A me pare, tuttavia, che se Shylock non sia «simpatico», i suoi nemici cristiani lo sono ancor meno, e quel poco di pietà che traspare dai versi del grande scrittore è tutta per il povero ebreo. Che altro dire: meraviglioso Al Pacino, straordinario Jeromy Irons, perfetti gli altri. Non credete ai critici cinefili: anche se non è un grande film, vale la pena di andarlo a vedere.

La diva Julia (2004)

Lo schema è quello classico delle moralities, lo scontro generazionale e i meccanismi della scalata al successo nell’ambiente teatrale. Nel cinema esiste un capolavoro, la cui referenza è d’obbligo: si tratta di Eva contro Eva  del 1950, diretto da Joseph L. Mankiewicz: una celebre matura attrice, interpretata da un’indimenticabile Bette Davis, si vede soffiare il ruolo dalla sua giovane e ipocrita segretaria (Ann Baxter). Il film ebbe un tale successo che negli anni Settanta ne fu ricavato un musical, Applause, interpretato da Lauren Bacall.

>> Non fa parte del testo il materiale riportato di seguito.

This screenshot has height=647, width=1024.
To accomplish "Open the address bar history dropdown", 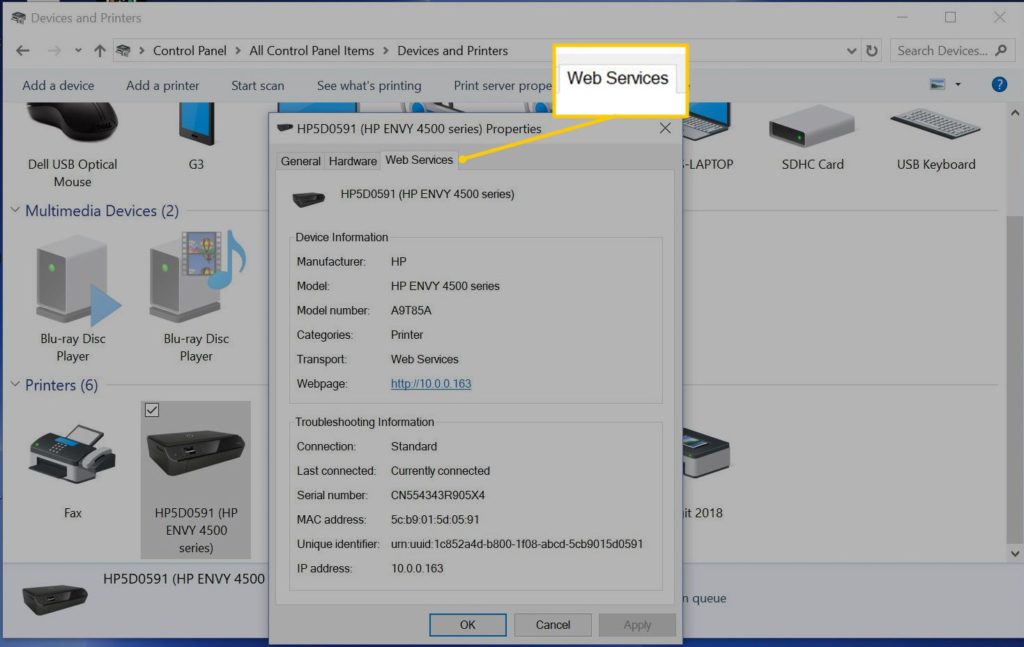I will pyautogui.click(x=851, y=51).
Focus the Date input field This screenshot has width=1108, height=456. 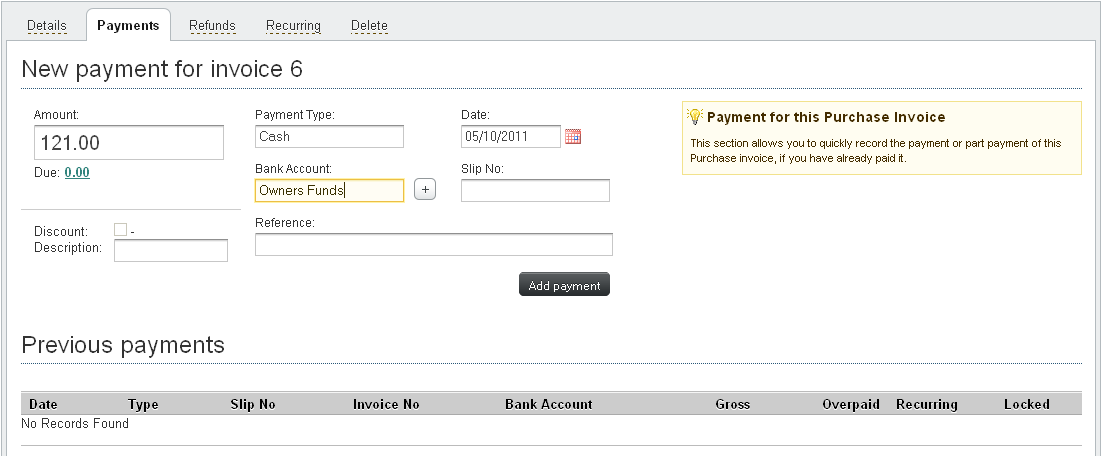[x=510, y=137]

Tutto questo lungo preambolo per affermare che La diva Julia,  dell’ottimo Istvàn Szabò, segue tutt’altra strada, perché il modello qui è letterario e si rifà fedelmente al romanzo di Somerset Maugham, pubblicato in Inghilterra nel 1935 con il titolo di Theatre e, in Italia, nella collezione Medusa della Mondadori, uscì nel 1938 come Ritratto d’attrice, ancor oggi rintracciabile in qualche bancarella. Ma non conviene, perché l’Adelphi l’ha ristampato in un’ottima traduzione, oggi anche in edizione economica, col titolo che il film ha ripreso. Maugham conosceva alla perfezione l’ambiente teatrale londinese del suo tempo e, probabilmente quel ritratto di Julia che descrive con tanta finezza psicologica e humour si ispira a un modello reale, così come sono reali i contorni, i personaggi e i luoghi intorno a lei. La moralità, nello scanzonato, acuto ma navigato viveur Maugham, si risolve in un’amabile, per lo meno in questo romanzo, satira del puritanesimo inglese, un retaggio vittoriano-edoardiano, sopportato come una maschera di comodo: tutto è ammesso, purché non faccia scandalo.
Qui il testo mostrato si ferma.